Prior to the March elections, Maliki had tried to reach out to Riyadh but was constantly rebuffed. The Saudis made it clear that they would not normalize relations with Iraq under Maliki. Instead, they sought to undermine him while backing former interim prime minister Ayad Allawi. Here the Saudis made common cause with the Syrians, whose ostensible support of Allawi gave Riyadh the belief that Damascus could be enlisted to help counterbalance Iranian influence in Iraq. This hope was misguided. Syria had no political leverage in Iraq aside from the terrorism it sponsored there, and which it used to try to extract concessions from both Washington and the Iraqi government. With the Obama administration focused on withdrawal, rather than protecting the American investment in Iraq, Syria embarked on a campaign of terror in late August 2009 that was aimed explicitly at destroying Maliki’s political fortunes.
Riyadh’s decisions showed how badly they misread the political situation. Maliki, as the incumbent, was always the favorite to return to office, having had years to build up his power base through patronage and administrative appointments. Allawi’s chances, on the other hand, were always poor. While his list barely edged ahead of Maliki’s, he personally received fewer votes than Maliki, which, coupled with the fact that his list was predominantly Sunni, meant that he was a long shot. The Syrians understood as much, which is why Damascus shifted its position in September and pulled the rug out from under Riyadh. Allawi, the Syrians concluded, could not be Iraq’s next premier, and the only real option was Maliki.
The Saudis had always believed that Maliki was Iran’s primary choice for prime minister, but this was yet another inaccurate Saudi assessment. In fact, Maliki had irked the Iranians by refusing to join the broad Shiite umbrella coalition that included Iran’s closest allies. He had sought, moreover, to marginalize his opponents—and Iran’s friends—and had even moved militarily against Moktada al-Sadr, Iran’s most formidable asset in Iraq. By trying to undermine Maliki, the Saudis were doing Iran a favor. A weakened Maliki, the Iranians calculated, could not risk it on his own and would be forced to come back under their tent.

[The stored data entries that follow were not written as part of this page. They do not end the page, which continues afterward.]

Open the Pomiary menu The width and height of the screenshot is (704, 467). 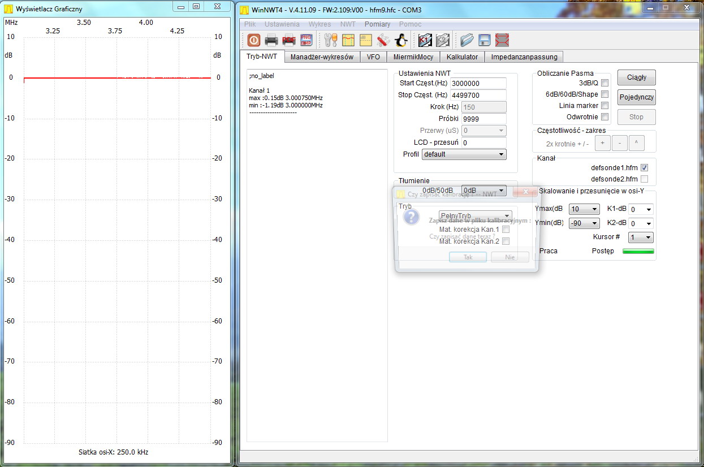point(377,24)
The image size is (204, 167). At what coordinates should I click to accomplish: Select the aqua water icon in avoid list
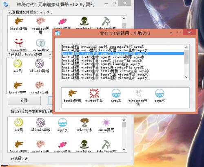[x=62, y=122]
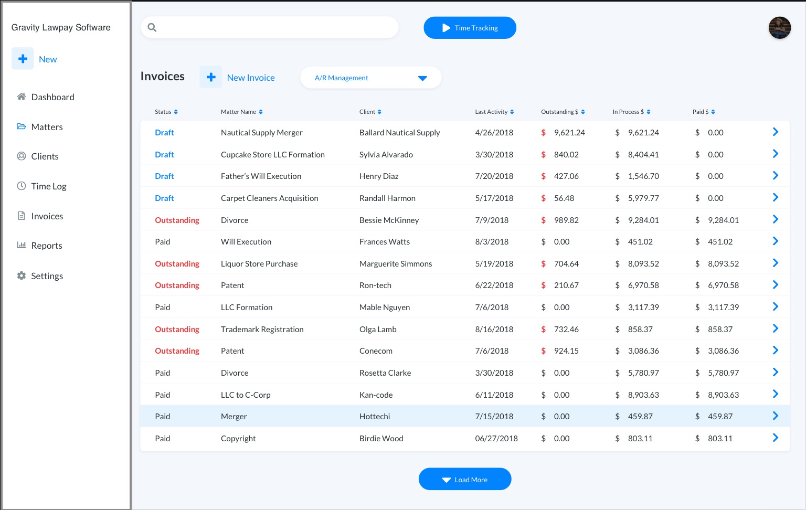This screenshot has width=806, height=510.
Task: Open Time Log in the sidebar
Action: point(48,186)
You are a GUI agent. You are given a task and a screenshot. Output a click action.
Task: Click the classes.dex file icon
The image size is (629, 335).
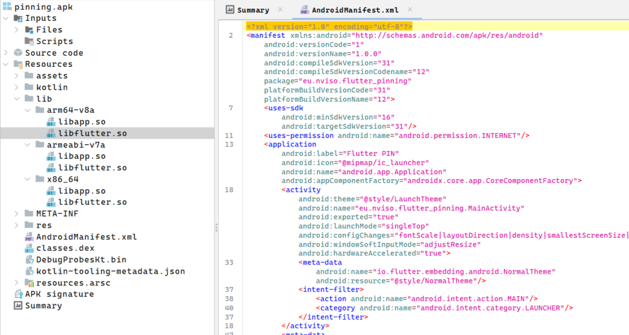[28, 248]
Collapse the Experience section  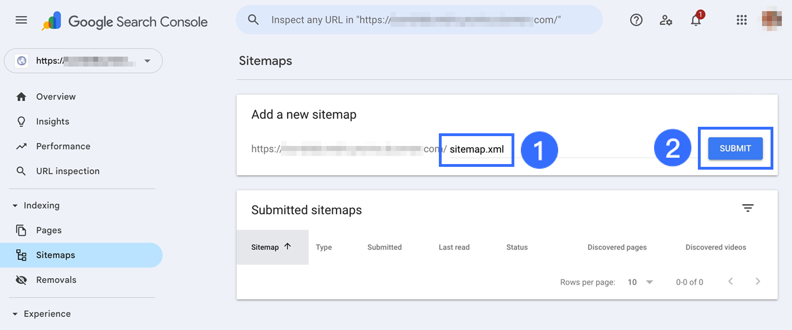[15, 314]
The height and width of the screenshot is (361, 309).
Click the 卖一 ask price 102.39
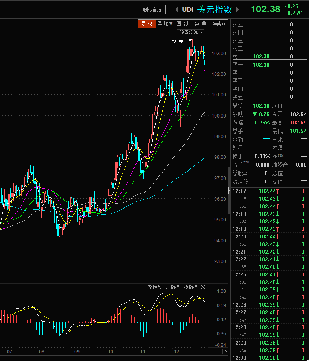(261, 56)
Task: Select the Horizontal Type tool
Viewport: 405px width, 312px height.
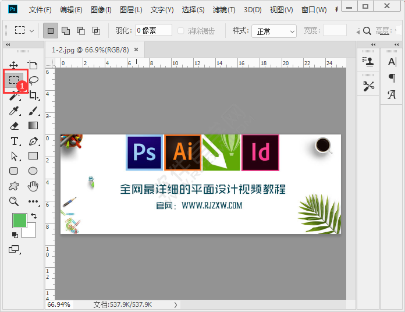Action: (x=15, y=141)

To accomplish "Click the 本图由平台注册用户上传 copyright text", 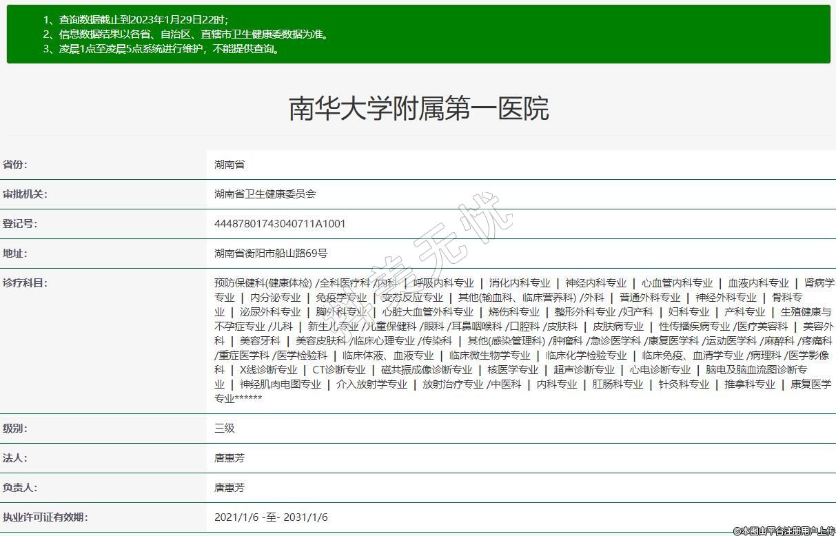I will point(784,530).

In stark contrast to the Saudis, the Iranians have played their hand in Iraq pragmatically. They knew that none of their Shiite friends had a serious shot at challenging Maliki, so they figured that it was better to stick with him and find a way to plant Sadr in his cabinet. Iran sees Sadr as its long-term investment—head of a political and military movement similar to its Lebanese asset, Hezbollah—and with him in Maliki’s coalition, Tehran would have a seat in the cabinet. From that perch, the Iranians believe that they would be able to pressure the government on their key issues of concern, like security appointments and U.S. basing rights in Iraq.
Either the Obama administration did not appreciate the damage the Saudis were doing, or, even worse, were not able to lean on Riyadh to fall in line. In either case, it is the end result of the magical thinking behind the ISG report. Washington’s authority regarding Iraq is now diminished because ISG strategy is premised on a fundamental misconception—if all of Washington’s efforts were directed toward the goal of withdrawing, none of Iraq’s neighbors would take the American bargaining position seriously. If we wanted to give everyone else in the region a stake in Iraq, the region saw it otherwise—that we were abandoning our own stake and getting nothing in return.
Tony Badran is a research fellow at the Foundation for the Defense of Democracies.